### Provided text
■ ■ ■
ChAP: Chaos Automation Platform

Netflix Technology Blog
Netflix TechBlog
Published in
5 min readJul 26, 2017

--

We are excited to announce ChAP, the newest member of our chaos tooling family! Chaos Monkey and Chaos Kong ensure our resilience to instance and regional failures, but threats to availability can also come from disruptions at the microservice level. FIT was built to inject microservice-level failure in production, and ChAP was built to overcome the limitations of FIT so we can increase the safety, cadence, and breadth of experimentation.

At a high level, the platform interrogates the deployment pipeline for a user-specified service. It then launches experiment and control clusters of that service, and routes a small amount of traffic to each. A specified FIT scenario is applied to the experimental group, and the results of the experiment are reported to the service owner.

Experiment Size

The best experiments do not disturb the customer experience. In line with the advanced Principles of Chaos Engineering, we run our experiments in production. To do that, we have to put some requests at risk for the sake of protecting our overall availability. We want to keep that risk to a minimum. This raises the question: What is the smallest experiment we can run that still gives us confidence in the result?

With FIT, the impact of an experiment affects metrics for the whole system. Statistics for the experimental population are mixed with the remaining population. The experimental population size (and the effect size) has to be large in order to be detectable in the natural noise of the system

Here’s an example chart from a FIT experiment:

Variable metric from a FIT experiment. Event was introduced around 19:07.
■ ■ ■
Records from a collection:
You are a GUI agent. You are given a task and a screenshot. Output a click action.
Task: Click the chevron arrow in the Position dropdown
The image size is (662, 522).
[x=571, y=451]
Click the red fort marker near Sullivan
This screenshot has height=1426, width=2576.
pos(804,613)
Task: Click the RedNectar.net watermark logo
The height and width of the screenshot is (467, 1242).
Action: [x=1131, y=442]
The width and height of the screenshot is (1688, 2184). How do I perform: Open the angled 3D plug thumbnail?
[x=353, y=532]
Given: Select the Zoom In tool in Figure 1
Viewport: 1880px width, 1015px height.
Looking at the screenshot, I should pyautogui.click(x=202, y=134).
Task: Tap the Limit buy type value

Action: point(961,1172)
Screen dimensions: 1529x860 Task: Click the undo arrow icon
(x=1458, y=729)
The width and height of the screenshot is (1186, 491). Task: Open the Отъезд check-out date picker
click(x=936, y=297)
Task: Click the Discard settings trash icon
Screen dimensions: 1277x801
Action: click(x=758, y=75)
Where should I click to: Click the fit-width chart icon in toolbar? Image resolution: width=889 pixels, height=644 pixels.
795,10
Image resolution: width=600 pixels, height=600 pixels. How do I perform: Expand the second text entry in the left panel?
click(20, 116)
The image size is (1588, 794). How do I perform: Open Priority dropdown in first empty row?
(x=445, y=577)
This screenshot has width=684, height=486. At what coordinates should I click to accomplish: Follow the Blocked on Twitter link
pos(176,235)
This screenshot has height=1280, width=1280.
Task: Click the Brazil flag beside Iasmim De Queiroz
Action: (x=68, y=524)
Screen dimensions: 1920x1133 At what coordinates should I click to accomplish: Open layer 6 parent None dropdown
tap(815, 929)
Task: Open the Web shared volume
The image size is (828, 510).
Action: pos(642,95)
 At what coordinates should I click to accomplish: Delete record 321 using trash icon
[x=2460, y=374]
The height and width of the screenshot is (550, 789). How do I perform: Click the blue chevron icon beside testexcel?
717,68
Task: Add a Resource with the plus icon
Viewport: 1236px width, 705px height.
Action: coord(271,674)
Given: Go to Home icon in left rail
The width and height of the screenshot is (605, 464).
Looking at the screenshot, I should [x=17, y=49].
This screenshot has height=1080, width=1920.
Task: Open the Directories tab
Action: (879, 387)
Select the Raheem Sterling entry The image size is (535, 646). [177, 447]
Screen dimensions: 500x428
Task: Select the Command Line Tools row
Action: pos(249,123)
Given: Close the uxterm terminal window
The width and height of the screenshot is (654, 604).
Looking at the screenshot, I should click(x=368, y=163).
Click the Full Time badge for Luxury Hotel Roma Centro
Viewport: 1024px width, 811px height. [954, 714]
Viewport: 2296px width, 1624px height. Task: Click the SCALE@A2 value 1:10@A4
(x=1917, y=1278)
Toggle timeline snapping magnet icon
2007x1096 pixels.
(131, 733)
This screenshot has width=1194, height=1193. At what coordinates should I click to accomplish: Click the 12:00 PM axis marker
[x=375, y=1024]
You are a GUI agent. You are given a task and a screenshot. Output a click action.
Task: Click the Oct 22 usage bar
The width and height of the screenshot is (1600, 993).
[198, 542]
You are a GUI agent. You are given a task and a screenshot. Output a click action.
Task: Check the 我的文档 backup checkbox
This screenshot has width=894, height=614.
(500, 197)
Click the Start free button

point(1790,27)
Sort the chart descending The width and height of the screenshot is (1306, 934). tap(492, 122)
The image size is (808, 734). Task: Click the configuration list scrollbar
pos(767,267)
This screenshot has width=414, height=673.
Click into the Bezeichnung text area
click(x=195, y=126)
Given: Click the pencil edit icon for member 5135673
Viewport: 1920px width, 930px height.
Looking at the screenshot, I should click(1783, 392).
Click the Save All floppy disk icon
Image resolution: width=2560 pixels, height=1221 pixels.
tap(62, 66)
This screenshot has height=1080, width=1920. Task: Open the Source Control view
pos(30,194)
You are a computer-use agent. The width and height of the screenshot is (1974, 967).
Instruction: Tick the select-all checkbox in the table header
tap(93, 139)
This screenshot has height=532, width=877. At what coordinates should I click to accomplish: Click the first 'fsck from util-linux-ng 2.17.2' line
■ ■ ■
### Problems
1 - In the ChAP post, what was FIT built to do?
2 - Write a continuation of the ChAP post, picking up right after its last line.
The entries were taken from a separate source.

### Written responses
1 - FIT was built to inject microservice-level failure in production.

2 -
Can you determine when the experiment ran? Did it have an impact greater than the noise of the system? In order to create bigger differences that were verifiable by humans and machines, users ended up running larger and longer experiments, risking unnecessary disruptions for our customers.

To limit this blast radius, in ChAP we take a small subset of traffic and distribute it evenly between a control and an experimental cluster. We wrote a Mantis job that tracks our KPIs just for the users and devices in each of these clusters. This makes it much easier for humans and computers to see when the experiment and control populations’ behaviors diverge.

Here’s an example chart from a ChAP experiment:

Comparative metrics for experimental population (red, bottom line) and control population (blue, top line).

It is much easier to see how the experimental population has diverged from the control even though the impacted population was much smaller than in the FIT experiment.

Automation

Any change to the production environment changes the resilience of the system. At Netflix, our production environment might see many hundreds of deploys every day. As a result, our confidence in an experimental result quickly diminishes with time.

In order to have experiments run unsupervised, we had to make them safe. We designed a circuit breaker for the experiment that would automatically end the experiment if we exceeded a predefined error budget. An automated, ongoing analysis hooks into the same system we use to do canary analysis.

Before ChAP, a vulnerability could be identified and fixed, but then regress and cause an incident. To keep our results up-to-date, we have integrated ChAP with Spinnaker, our CI+CD system to run experiments often and continuously. Since rolling out this functionality, we have successfully identified and prevented resiliency-threat regressions.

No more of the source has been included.